EXERCISE MATERIALS Block Start
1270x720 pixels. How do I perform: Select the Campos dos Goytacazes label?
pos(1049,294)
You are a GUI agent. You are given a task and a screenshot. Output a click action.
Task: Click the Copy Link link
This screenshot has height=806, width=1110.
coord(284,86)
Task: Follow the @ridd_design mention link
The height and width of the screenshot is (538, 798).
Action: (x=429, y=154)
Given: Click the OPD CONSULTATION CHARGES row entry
EXERCISE MATERIALS Block End
EXERCISE MATERIALS Block Start
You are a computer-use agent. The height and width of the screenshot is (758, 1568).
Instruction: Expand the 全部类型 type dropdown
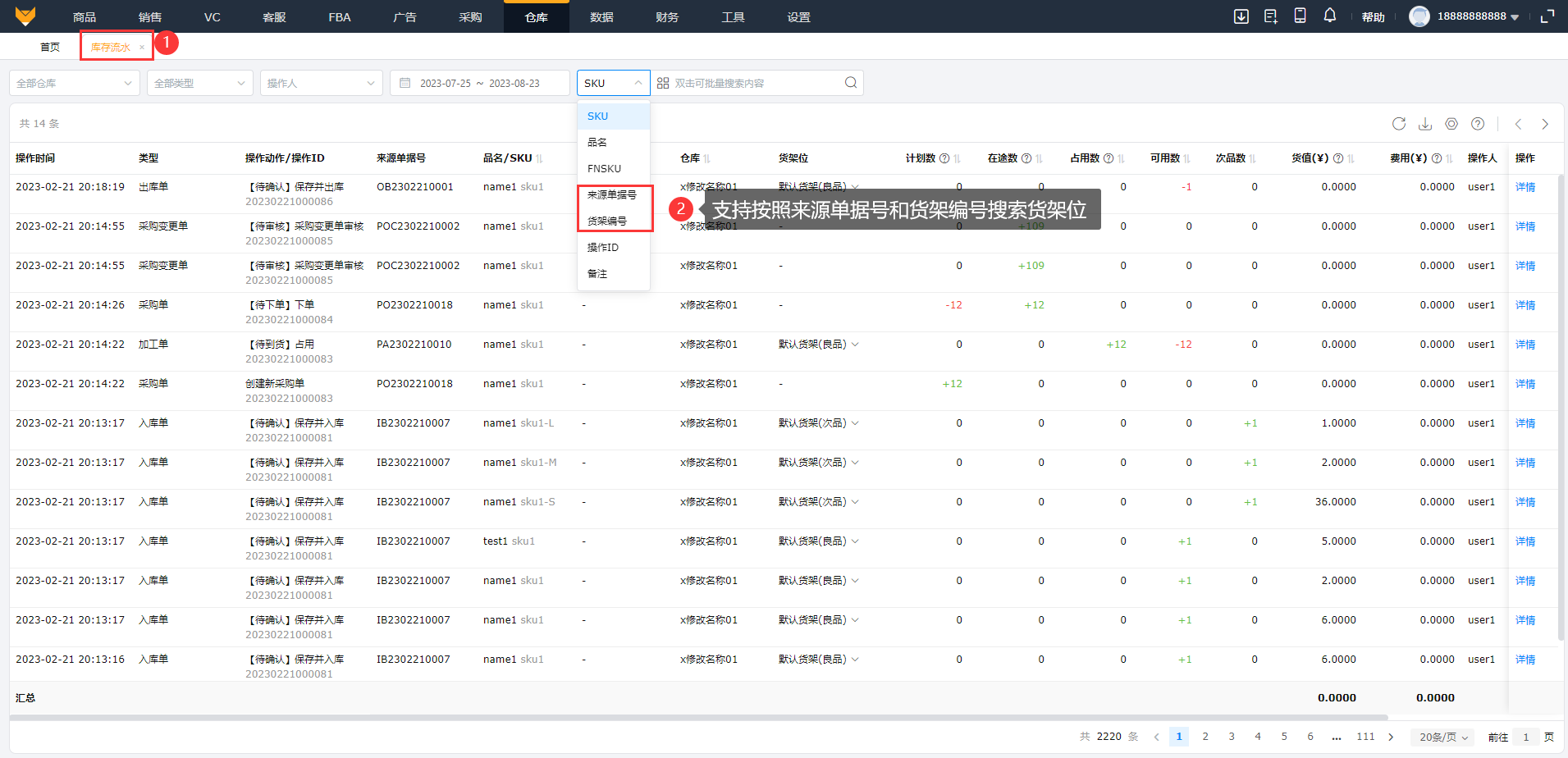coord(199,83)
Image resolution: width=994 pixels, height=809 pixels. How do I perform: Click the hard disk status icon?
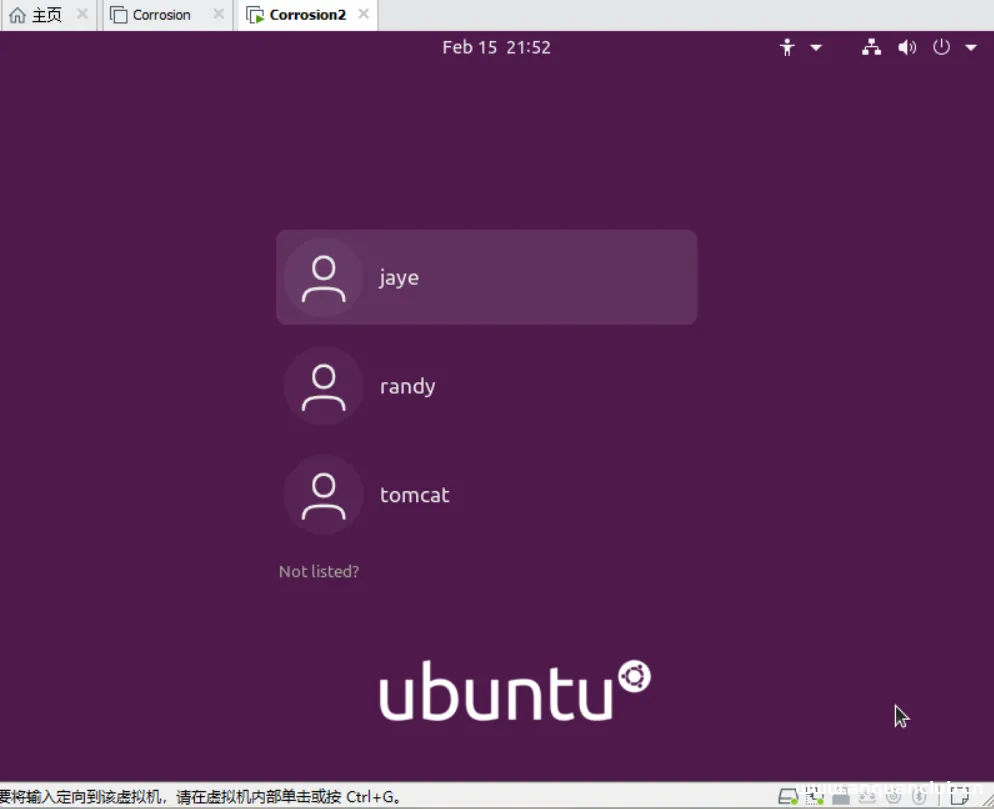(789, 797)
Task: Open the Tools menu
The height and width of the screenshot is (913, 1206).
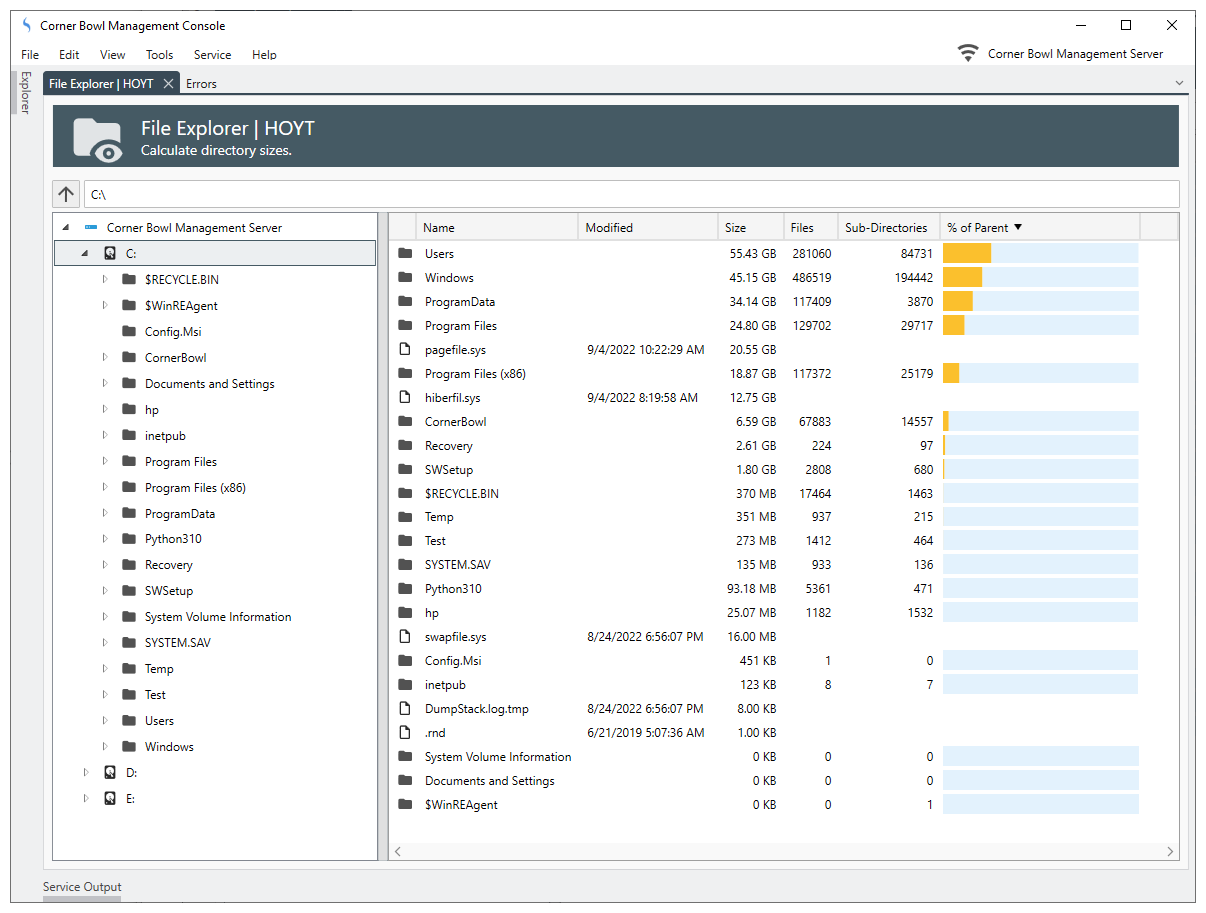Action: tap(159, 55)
EXERCISE MATERIALS Block End
EXERCISE MATERIALS Block Start
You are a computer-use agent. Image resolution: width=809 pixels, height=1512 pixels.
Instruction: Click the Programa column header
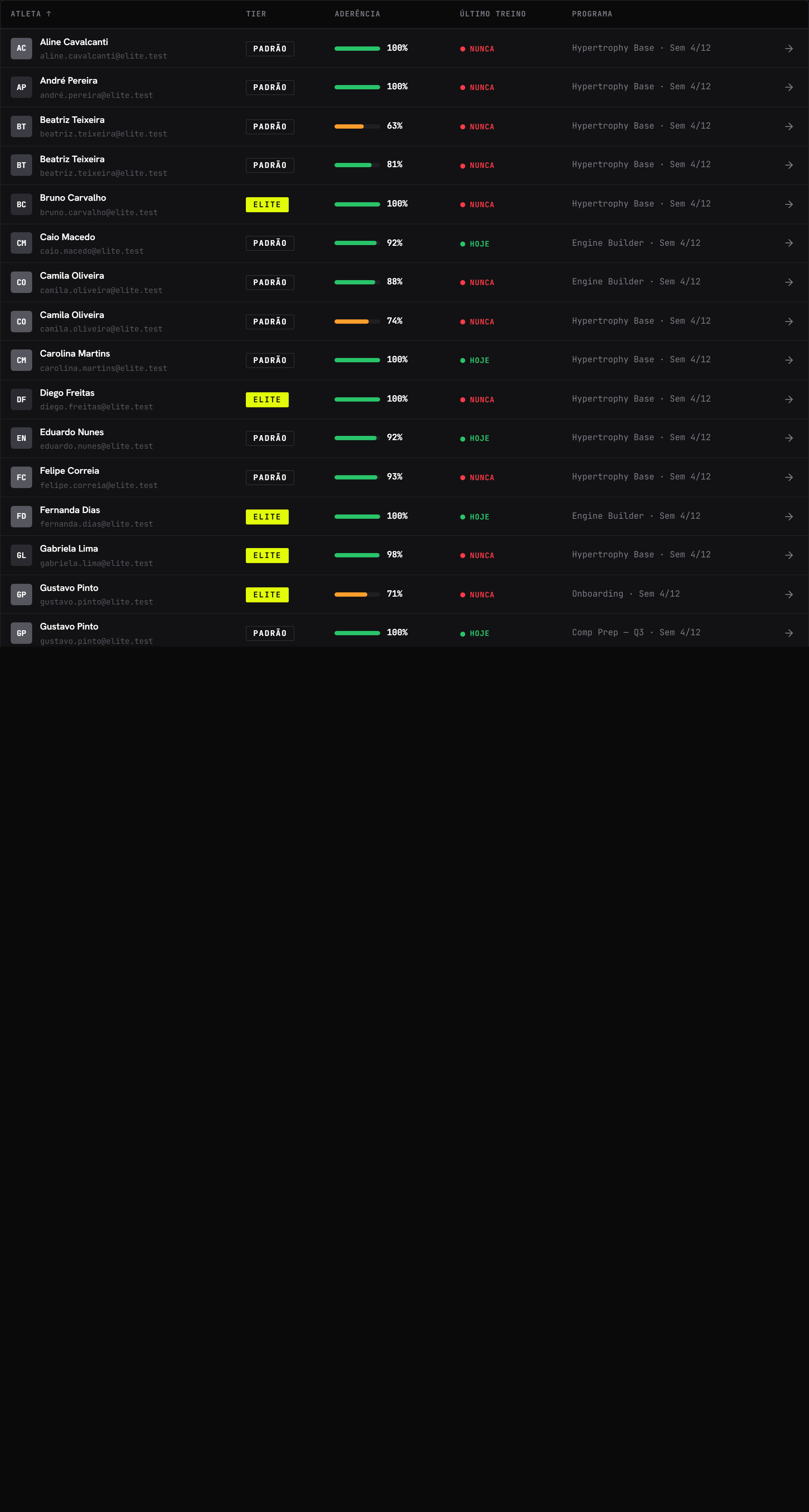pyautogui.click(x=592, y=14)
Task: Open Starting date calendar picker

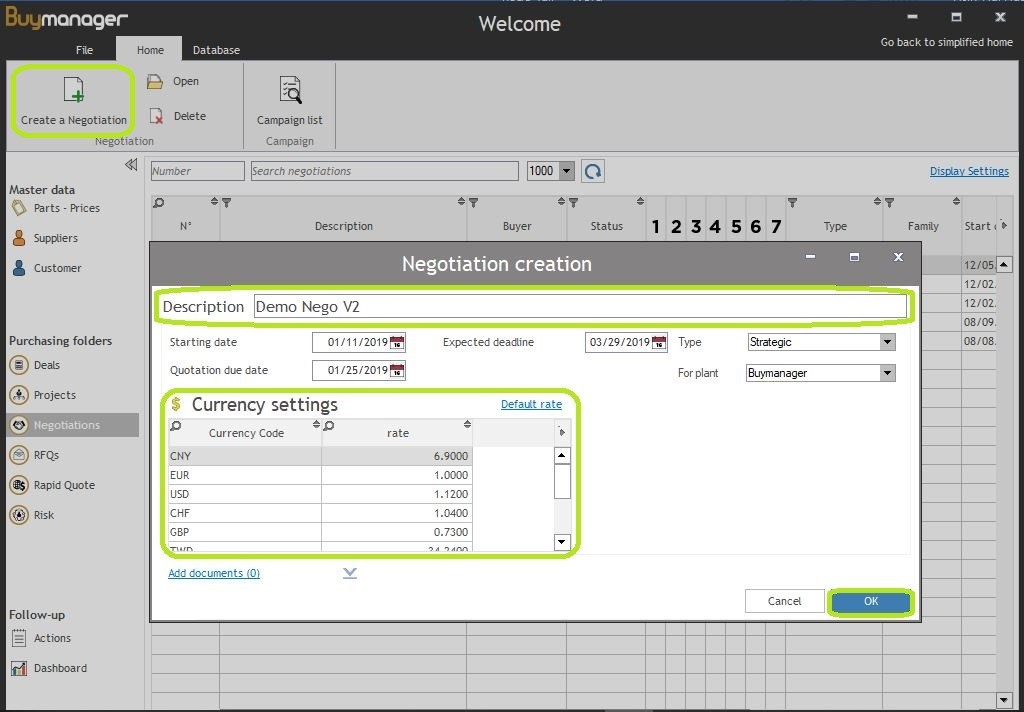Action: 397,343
EXERCISE MATERIALS Block End
# WORK REQUEST
The string "agent" marks the lines to return from the material. Copy each one.

# ANSWER TO THE PROBLEM
You are a GUI agent. You are given a task and a screenshot. Output a click action.
You are a computer-use agent. The height and width of the screenshot is (758, 1568).
You are a computer-use agent. Image resolution: width=809 pixels, height=1512 pixels.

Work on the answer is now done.